You can specify targets using either or both of --ous and --accounts, abbreviated -o and -a, respectively. Because AWS SSO does not support OUs as targets currently, specifying an OU will cause a lookup through the Organizations API to find all the accounts in that OU (and any child OUs). Note that this only happens once, so you would need to run this again after adding another account to the OU.

Output template

By default, aws-sso-cfn-helper will produce a template file called template.yaml. This can be changed with the --template-file parameter. If your inputs cause more assignment resources to be generated than can be held in one template, multiple files will be generated, with numbers inserted before the file suffix (e.g., template01.yaml, template02.yaml, etc.). You can adjust the number of resources per template (for example, if you plan to add additional resources to each template yourself) with --max-resources-per-template.

CloudFormation references

CloudFormation resources can reference other resources or template parameters. To enable this when generating a template, use the syntax !Ref=ReferenceName, without spaces, for any of the inputs, and the generated resources will have the appropriate references (note that whatever they are referencing will not be present in the template, that is on you to add).

Input file

As all of this is in service of infrastructure as code, you may want to define the inputs as a file checked into source control. This file can be specified with the --input-file parameter, and takes the form of an INI file with the following section headers (corresponding to the command line parameters):

  • instance
  • groups
  • users
  • permission-sets
  • ous
  • accounts

You can use the same !Ref=ReferenceName syntax in the file, though you can include spaces around the equals.

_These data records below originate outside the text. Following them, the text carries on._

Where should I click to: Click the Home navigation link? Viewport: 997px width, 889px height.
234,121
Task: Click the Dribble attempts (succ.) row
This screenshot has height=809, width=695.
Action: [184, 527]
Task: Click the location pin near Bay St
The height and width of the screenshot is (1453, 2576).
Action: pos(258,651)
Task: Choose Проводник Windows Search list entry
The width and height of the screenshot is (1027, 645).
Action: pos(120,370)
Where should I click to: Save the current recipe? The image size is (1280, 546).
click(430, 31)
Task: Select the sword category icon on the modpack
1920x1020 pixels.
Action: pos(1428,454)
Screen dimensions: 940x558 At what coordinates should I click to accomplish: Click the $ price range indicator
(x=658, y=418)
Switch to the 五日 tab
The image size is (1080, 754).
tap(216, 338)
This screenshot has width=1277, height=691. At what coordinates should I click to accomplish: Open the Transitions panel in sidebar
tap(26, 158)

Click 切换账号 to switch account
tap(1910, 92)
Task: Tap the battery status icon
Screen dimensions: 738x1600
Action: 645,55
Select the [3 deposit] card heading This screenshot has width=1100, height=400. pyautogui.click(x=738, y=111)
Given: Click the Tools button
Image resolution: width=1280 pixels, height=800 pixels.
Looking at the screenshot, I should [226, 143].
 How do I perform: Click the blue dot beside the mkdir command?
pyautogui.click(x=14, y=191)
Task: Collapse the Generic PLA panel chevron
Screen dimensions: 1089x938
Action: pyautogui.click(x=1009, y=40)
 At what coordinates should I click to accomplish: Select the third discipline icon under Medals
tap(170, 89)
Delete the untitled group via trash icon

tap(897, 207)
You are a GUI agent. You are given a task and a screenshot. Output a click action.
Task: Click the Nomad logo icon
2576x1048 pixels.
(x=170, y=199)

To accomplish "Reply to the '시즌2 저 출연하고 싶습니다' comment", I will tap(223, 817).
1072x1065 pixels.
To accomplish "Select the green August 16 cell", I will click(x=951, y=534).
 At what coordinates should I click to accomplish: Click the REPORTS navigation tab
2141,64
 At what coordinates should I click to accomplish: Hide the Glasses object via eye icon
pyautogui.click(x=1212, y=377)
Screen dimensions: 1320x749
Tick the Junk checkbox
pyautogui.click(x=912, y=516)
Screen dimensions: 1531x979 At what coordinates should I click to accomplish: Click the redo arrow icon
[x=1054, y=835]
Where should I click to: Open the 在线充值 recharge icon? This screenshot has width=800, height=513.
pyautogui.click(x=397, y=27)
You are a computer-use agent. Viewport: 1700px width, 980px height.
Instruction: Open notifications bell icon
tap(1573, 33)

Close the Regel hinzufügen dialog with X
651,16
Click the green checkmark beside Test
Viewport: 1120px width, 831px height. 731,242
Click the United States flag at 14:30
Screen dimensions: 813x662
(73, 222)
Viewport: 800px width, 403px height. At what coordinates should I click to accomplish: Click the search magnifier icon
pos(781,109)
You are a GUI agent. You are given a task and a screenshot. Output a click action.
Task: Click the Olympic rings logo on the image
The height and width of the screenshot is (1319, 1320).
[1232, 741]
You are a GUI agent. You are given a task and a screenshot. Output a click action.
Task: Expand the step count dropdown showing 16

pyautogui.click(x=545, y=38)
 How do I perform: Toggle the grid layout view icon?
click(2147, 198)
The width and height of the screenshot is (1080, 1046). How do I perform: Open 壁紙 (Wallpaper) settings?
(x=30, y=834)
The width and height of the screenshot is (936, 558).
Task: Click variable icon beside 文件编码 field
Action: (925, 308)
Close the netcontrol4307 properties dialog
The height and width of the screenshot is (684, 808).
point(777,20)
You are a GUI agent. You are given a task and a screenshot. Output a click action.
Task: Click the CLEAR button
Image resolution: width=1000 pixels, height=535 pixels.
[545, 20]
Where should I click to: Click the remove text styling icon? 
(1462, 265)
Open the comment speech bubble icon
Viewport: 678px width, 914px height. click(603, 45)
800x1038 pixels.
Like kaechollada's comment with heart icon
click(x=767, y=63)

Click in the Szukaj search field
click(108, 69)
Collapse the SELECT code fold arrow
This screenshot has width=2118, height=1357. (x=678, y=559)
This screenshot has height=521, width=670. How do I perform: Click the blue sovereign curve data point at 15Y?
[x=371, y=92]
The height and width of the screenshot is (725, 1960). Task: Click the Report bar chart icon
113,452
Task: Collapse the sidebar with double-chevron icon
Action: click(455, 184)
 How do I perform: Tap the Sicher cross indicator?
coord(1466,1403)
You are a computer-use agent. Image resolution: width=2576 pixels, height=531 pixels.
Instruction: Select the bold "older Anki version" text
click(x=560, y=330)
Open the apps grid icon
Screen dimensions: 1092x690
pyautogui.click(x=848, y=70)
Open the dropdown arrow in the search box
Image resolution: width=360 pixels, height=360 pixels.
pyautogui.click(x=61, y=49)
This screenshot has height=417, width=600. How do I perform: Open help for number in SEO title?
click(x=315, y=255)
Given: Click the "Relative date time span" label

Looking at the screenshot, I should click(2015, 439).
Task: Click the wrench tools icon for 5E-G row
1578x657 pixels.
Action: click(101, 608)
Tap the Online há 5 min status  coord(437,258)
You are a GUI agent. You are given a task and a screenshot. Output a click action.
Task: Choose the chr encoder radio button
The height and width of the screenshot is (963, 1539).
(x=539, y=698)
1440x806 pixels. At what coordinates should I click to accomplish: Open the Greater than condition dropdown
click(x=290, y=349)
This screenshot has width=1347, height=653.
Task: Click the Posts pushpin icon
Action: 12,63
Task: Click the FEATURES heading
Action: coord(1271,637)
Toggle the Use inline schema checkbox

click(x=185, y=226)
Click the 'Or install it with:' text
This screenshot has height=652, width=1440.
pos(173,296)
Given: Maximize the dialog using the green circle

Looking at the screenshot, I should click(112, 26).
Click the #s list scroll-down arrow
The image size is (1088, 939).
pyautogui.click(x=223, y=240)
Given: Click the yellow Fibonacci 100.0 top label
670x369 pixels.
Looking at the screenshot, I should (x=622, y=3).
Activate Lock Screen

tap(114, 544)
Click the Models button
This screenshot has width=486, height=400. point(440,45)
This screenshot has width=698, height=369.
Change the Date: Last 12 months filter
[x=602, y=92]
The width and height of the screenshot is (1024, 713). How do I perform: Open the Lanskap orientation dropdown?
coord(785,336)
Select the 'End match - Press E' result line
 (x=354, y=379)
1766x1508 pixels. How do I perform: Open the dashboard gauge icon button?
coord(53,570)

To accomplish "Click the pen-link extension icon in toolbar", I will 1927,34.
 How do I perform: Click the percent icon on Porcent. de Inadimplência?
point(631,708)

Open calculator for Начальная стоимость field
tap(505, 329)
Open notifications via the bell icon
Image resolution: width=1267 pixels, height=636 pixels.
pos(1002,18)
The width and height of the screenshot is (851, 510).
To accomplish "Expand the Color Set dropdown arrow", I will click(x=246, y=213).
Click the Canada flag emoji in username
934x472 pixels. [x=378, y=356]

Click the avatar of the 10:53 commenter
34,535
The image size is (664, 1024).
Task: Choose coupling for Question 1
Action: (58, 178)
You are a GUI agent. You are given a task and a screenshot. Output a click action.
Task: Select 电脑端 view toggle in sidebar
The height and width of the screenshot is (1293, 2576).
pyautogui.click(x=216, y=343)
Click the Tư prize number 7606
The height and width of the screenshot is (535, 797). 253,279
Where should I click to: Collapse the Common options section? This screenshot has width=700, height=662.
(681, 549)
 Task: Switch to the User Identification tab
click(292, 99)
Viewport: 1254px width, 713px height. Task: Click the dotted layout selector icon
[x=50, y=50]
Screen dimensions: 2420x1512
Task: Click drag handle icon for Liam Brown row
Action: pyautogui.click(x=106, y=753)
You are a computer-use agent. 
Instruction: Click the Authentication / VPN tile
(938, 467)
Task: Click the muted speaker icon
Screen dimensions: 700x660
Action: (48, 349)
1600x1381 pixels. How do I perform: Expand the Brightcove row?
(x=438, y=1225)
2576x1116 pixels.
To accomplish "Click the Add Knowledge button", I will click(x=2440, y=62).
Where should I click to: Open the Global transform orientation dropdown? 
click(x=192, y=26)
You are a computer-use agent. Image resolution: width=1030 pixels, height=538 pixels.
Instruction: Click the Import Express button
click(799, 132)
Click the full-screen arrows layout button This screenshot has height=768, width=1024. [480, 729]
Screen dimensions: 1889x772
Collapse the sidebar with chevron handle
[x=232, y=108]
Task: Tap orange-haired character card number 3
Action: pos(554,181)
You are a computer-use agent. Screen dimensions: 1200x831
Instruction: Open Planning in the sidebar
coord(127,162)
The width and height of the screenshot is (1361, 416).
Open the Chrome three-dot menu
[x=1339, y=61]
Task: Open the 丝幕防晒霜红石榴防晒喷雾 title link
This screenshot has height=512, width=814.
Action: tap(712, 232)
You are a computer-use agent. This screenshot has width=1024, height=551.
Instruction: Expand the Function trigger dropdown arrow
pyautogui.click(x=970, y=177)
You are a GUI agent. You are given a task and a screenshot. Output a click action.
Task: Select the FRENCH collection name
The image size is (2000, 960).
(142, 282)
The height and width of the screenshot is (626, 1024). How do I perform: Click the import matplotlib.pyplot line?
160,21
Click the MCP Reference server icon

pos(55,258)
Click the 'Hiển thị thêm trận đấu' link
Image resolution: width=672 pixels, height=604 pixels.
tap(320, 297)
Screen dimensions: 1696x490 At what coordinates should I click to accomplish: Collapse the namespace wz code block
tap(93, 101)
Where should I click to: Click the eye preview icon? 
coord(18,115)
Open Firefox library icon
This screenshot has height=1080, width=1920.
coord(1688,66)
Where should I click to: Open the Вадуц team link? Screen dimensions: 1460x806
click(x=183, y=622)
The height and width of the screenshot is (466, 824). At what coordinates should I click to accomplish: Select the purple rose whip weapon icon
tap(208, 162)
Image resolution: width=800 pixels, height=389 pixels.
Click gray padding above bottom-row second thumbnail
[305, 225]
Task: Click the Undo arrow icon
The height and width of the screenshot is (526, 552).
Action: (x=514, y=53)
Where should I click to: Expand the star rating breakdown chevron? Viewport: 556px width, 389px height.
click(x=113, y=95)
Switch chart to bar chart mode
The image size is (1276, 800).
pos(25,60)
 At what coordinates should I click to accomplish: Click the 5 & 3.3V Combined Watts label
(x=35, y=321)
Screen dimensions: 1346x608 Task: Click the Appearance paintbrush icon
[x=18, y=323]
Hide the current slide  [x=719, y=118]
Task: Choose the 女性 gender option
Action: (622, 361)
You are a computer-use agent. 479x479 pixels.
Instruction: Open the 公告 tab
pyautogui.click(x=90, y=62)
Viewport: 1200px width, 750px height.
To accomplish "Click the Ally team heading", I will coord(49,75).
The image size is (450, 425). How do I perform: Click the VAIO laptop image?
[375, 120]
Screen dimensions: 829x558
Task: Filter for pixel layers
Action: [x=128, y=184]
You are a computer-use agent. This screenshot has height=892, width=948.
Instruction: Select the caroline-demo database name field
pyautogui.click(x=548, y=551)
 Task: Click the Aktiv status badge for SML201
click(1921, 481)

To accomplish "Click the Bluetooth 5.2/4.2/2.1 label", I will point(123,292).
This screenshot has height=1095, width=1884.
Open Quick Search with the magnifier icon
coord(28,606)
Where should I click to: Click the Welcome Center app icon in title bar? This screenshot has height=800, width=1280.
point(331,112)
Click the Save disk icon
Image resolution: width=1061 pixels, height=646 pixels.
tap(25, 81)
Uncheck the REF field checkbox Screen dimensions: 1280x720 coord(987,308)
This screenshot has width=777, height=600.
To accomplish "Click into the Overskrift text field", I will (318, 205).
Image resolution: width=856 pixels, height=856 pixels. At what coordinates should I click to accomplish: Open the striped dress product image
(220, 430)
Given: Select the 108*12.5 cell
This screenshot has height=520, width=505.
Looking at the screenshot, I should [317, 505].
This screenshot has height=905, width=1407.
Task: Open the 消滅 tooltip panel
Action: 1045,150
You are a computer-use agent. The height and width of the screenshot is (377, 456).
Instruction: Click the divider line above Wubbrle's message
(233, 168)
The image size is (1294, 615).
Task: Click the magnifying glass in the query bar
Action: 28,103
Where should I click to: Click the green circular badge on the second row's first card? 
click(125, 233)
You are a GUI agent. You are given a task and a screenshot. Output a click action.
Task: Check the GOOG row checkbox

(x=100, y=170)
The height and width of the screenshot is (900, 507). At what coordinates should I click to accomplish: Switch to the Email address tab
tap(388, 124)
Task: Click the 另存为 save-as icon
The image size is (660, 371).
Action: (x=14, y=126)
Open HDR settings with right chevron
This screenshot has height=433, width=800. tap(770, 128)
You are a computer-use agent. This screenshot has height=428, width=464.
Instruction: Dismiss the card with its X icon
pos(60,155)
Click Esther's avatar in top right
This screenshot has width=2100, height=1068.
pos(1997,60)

Check out the example file.


The AWS SSO APIs and CloudFormation resources require the use of identifiers that are not displayed in the console, and that the APIs do not make easy to look up by name. aws-sso-lookup is provided to make this a little easier.

Item Syntax
AWS SSO instance aws-sso-lookup instance
AWS SSO identity store aws-sso-lookup identity-store
Groups aws-sso-lookup groups GROUP_NAME [GROUP_NAME...]
Users aws-sso-lookup users USER_NAME [USER_NAME...]
Permission sets aws-sso-lookup permission-sets NAME [NAME...]

For instance and identity store, it just prints out the id. For the others, it displays the instance/identity store id being used, and then a CSV with columns for the name and identifier. By default, any names not found will have NOT_FOUND as their identifier, but with --error-if-not-found/-e it will exit with an error at the first name not found.

For group/user/permission set lookups, the instance/identity store will be automatically retrieved if you do not provide --instance-arn (for permission sets) or --instance-store-id (for groups and users).